Further Cinepak experiments

For having nothing better to do I kept experimenting with Cinepak encoder.

I considered implementing some variant of codebook decomposition scheme suggested by Tomas in the comments to the previous post but I’m still not sure if I should bother even if it looks promising. So I tried the old thresholds-based scheme instead.

And what do you know, it speeds things up considerably: my usual test sample gets encoded in 27-35 seconds (depending on thresholds) instead of 44 seconds in the usual mode. But since I don’t know what would be good thresholds I did the opposite and added a refinement mode: after deciding which codebook to use for which block I re-generate codebook using only those blocks that belong to it. Of course it increases processing time, for example that file it takes 75 seconds to encode with refinement—which is still 70% more time but still less than double (for comparison, in full ELBG mode it’s an increase from about 160 seconds to 270 seconds).
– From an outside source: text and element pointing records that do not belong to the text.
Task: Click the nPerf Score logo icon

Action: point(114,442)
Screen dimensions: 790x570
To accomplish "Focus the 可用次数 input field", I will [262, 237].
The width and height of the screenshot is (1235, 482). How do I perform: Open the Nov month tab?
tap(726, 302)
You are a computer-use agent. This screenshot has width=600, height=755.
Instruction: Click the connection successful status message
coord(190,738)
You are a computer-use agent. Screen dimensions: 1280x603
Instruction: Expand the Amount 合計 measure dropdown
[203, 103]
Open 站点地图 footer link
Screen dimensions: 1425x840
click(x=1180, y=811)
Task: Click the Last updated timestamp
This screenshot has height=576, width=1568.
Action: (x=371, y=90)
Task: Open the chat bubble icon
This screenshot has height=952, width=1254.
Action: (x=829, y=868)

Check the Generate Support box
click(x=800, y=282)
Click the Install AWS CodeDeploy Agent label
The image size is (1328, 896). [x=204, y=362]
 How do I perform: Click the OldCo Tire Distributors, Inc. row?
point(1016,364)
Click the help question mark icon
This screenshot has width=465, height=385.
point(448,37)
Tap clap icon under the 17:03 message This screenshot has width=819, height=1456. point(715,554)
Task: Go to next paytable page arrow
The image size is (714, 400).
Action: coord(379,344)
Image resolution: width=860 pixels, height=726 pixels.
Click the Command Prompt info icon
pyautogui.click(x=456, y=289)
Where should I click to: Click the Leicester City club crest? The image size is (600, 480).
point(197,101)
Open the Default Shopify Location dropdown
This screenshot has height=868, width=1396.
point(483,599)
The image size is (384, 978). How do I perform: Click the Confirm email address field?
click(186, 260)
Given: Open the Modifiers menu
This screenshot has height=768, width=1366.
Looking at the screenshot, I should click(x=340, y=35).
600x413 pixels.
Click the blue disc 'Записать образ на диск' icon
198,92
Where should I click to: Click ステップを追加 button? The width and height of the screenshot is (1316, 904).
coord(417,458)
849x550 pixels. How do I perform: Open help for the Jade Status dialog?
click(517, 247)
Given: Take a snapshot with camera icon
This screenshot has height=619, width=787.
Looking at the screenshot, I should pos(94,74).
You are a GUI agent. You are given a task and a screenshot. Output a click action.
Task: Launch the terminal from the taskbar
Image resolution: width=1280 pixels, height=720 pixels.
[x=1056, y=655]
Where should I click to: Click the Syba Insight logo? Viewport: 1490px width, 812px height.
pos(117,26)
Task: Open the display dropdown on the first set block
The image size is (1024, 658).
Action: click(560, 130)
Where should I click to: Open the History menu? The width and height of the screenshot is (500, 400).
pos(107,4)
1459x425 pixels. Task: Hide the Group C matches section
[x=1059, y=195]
So by rough estimate selecting only relevant blocks for codebook generation shaves 20-40% off the encoding time. And splitting data into partitions and generating a codebook by parts made the process about three times faster. I suspect that with a proper approach to clustering vector quantisation can be made two-three times faster but I don’t think I want to experiment with that. I should call it a day and move to something else instead.

2 Responses to “Further Cinepak experiments”

  1. Neato. I had a look at the ELBG code in lavc and a couple of ways to speed it up come to mind:

    * pre-cluster points, perhaps using a threshold derived from DELTA_ERR_MAX
    * use a smarter data structure to speed up lookup of nearby points
    * multithreading
    * allow tuning DELTA_ERR_MAX

    Another way to do VQ quickly could be recursive linear discriminant analysis. Unlike median cut it is invariant to affine transformations, so no need to be clever with avg(Y) etc..

  2. Kostya says:

    Personally I perform RLE (sorting the points first) and operating on (value, count) pairs afterwards. Smoothing should be able to reduce the number of points even further but I still believe the real gain can be obtained from smarter point classification.

    Anyway, I think I’ve played with it enough and there are other things to try.